Week 12: Interception Rates
This prediction just wrapped up this week and was already covered above.
A Scorecard of Scorecards
It's useful to look back on a season worth of predictions to see how well our process has fared. But Regression Alert has now run for three years, which gives us a chance to look back on three years worth of predictions for an even larger sample still.
In total, there have been 23 specific, trackable predictions made in the history of Regression Alert (counting the Patrick Mahomes II prediction twice). 18 of those 23 predictions were successful over the 4-week span, a success rate of 78%. (If we only count the Patrick Mahomes II prediction as wrong once, the success rate is 18 out of 22 or 82%.)

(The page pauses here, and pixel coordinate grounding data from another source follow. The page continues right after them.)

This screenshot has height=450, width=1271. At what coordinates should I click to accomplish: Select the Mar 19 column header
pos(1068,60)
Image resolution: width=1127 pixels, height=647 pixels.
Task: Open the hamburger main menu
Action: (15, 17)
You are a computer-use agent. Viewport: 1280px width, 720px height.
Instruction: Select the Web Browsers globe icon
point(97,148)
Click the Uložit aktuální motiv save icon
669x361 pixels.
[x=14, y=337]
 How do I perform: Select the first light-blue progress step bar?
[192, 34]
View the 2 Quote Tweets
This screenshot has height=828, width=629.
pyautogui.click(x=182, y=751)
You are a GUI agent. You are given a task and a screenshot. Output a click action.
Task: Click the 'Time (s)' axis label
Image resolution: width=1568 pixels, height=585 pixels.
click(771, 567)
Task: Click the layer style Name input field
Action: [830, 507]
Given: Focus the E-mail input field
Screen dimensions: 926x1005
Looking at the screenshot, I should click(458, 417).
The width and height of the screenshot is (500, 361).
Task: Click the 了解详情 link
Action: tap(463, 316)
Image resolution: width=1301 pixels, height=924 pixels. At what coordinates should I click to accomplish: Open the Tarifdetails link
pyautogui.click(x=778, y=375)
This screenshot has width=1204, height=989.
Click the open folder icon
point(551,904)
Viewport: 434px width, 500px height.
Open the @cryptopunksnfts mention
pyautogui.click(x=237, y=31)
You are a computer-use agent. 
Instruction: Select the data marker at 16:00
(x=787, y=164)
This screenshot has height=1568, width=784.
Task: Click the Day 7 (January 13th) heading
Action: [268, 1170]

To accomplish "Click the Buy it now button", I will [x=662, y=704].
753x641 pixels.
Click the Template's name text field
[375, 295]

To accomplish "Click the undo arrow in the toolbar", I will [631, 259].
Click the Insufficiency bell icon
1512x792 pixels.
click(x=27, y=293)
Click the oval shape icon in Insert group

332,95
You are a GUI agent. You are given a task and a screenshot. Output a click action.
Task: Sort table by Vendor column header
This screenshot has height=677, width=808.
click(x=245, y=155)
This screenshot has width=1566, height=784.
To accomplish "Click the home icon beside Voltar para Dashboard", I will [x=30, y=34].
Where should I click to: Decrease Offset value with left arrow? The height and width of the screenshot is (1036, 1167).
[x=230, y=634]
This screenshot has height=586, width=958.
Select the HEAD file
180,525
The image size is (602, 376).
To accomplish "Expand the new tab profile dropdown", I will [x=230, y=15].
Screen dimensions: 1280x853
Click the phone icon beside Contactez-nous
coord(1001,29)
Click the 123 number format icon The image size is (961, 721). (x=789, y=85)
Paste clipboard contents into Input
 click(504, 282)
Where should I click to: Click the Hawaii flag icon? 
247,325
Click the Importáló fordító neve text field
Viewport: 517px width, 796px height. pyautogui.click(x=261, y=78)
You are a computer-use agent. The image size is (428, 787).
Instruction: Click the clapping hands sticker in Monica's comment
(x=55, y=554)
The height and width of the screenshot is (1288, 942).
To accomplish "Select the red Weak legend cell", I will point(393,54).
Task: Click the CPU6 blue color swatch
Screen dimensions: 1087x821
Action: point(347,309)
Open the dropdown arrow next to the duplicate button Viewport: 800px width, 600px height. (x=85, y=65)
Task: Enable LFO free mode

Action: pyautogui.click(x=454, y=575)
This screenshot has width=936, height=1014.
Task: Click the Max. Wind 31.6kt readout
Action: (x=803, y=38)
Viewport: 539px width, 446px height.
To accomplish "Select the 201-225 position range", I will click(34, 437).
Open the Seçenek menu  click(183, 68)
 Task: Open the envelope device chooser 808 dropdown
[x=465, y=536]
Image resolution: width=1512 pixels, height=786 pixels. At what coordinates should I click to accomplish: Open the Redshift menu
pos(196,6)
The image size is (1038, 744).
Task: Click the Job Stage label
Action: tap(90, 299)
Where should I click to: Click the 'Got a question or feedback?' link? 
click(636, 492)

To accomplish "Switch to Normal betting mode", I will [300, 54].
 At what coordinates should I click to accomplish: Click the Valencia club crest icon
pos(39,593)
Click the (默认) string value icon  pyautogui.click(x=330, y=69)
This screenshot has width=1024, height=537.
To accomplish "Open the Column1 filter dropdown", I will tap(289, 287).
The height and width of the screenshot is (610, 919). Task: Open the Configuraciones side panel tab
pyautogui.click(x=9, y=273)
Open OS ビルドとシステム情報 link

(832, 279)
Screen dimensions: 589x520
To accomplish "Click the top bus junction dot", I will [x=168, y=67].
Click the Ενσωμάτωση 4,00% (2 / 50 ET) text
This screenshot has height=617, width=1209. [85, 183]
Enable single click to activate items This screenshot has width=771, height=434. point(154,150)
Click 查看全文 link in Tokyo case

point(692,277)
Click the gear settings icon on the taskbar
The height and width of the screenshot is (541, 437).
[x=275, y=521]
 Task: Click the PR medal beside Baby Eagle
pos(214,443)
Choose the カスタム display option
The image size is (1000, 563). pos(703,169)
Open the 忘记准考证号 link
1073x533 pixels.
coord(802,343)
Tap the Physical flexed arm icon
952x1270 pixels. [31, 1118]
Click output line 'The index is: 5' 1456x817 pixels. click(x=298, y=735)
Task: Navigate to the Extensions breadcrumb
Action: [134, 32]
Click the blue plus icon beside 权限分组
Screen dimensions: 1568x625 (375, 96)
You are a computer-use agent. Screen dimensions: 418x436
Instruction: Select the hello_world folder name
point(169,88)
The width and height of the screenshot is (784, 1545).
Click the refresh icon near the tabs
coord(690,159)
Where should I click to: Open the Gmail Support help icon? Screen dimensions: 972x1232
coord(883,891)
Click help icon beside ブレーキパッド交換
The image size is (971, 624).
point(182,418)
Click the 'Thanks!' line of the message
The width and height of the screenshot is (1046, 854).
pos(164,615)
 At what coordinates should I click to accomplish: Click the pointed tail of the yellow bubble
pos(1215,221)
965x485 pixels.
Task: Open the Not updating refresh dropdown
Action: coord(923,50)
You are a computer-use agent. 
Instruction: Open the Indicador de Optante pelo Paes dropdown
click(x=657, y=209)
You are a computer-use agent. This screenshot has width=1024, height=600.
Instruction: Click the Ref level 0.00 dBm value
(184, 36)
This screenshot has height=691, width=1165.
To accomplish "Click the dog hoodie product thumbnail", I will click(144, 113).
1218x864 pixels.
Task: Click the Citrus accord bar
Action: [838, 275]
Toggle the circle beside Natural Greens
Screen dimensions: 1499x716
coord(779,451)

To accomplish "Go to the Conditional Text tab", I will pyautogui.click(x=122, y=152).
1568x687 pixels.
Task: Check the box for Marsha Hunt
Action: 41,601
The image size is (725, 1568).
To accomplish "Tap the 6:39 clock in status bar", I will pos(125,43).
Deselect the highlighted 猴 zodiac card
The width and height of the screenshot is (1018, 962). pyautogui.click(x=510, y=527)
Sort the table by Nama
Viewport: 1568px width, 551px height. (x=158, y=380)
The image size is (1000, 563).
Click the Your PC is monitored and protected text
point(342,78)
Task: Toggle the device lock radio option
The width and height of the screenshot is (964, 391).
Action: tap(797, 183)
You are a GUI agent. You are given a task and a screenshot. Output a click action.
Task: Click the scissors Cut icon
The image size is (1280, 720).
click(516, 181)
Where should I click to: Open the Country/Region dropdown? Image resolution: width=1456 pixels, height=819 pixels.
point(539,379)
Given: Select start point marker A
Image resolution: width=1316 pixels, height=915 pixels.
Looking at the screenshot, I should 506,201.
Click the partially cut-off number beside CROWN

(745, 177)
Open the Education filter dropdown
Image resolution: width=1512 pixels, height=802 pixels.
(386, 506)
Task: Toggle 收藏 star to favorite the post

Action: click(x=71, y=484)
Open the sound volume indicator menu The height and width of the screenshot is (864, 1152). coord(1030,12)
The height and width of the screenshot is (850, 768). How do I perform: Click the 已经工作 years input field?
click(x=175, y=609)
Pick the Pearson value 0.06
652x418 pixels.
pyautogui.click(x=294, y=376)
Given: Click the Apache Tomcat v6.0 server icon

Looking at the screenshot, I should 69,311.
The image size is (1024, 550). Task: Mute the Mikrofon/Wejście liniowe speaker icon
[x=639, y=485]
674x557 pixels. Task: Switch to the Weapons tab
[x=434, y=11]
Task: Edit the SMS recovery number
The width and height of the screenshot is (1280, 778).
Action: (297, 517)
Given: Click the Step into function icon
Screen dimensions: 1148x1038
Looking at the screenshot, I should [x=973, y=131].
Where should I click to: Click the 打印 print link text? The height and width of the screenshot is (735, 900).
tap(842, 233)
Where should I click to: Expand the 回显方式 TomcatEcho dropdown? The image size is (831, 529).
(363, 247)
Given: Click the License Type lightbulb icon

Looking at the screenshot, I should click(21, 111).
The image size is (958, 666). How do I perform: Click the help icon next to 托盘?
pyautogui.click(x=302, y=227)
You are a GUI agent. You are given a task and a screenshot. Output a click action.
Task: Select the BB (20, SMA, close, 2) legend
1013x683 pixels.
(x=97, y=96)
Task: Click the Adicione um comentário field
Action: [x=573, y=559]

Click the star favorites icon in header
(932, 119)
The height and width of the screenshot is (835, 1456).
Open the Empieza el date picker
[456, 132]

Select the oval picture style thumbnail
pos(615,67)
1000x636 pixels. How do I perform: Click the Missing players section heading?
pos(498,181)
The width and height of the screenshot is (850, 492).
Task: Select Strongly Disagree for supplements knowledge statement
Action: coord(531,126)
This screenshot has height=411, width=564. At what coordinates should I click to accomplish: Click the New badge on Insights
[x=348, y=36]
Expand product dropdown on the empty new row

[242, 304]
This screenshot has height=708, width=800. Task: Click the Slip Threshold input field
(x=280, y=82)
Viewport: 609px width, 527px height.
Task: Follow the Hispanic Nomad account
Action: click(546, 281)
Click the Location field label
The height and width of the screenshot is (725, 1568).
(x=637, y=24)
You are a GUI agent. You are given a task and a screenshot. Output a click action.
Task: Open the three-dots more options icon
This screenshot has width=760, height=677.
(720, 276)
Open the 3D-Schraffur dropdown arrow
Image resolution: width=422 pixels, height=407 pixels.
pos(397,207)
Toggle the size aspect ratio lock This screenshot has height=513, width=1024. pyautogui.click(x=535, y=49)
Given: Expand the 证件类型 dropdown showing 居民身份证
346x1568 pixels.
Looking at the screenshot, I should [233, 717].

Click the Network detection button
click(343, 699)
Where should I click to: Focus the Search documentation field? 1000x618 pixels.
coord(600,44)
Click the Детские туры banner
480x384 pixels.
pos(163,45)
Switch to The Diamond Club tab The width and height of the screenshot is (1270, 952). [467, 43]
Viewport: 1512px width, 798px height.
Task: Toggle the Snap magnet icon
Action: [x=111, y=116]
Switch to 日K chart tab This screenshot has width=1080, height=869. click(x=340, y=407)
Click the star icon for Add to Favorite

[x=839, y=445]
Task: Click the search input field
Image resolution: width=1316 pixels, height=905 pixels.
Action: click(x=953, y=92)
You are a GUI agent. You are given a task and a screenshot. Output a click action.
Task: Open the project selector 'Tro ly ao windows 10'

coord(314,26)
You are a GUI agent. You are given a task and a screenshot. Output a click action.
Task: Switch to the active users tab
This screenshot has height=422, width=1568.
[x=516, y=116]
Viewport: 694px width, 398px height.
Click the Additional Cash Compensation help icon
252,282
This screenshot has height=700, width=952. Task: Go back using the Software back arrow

Tracking over the full season (instead of just the four weeks in question), 16 out of 22 predictions have been correct, a 73% success rate. This is lower because two predictions that were successful over the four weeks in question flipped to unsuccessful over a longer timeline. In one of them, several Group B starters in one of our yard per carry predictions were filling in for an injured or suspended starter and when the starter returned, their yards per game dropped to near zero and tanked the group average.
The other prediction that flipped from successful to unsuccessful was the result of selection bias and the way we average the data. The groups were small and most of the Group A backs missed time, but the few that stayed healthy were quite productive and therefore disproportionately impacted the average. I wrote more about the odd nature of the flip here.
Despite a slightly lower success rate of our predictions over the last three years, I still believe in the power of regression over longer timelines. Had I built the predictions for the longer spans I would have removed the elevated backups from the sample to avoid those issues in the first place. Most importantly, of all 22 predictions, all but Mahomes' touchdowns regressed in the right direction; a failure, in this case, doesn't mean Groups A and B didn't regress, it merely means they didn't regress quite enough for Group B to overcome Group A's starting advantage.
I appreciate you all joining me for the ride this season. I hope you've become a little bit more of a believer in the power of regression and that you've learned a few things (I certainly have) and maybe even turned a bit of a profit along the way. Hopefully, 2019 was a good year for you and 2020 will be better still. I'll see you back here then.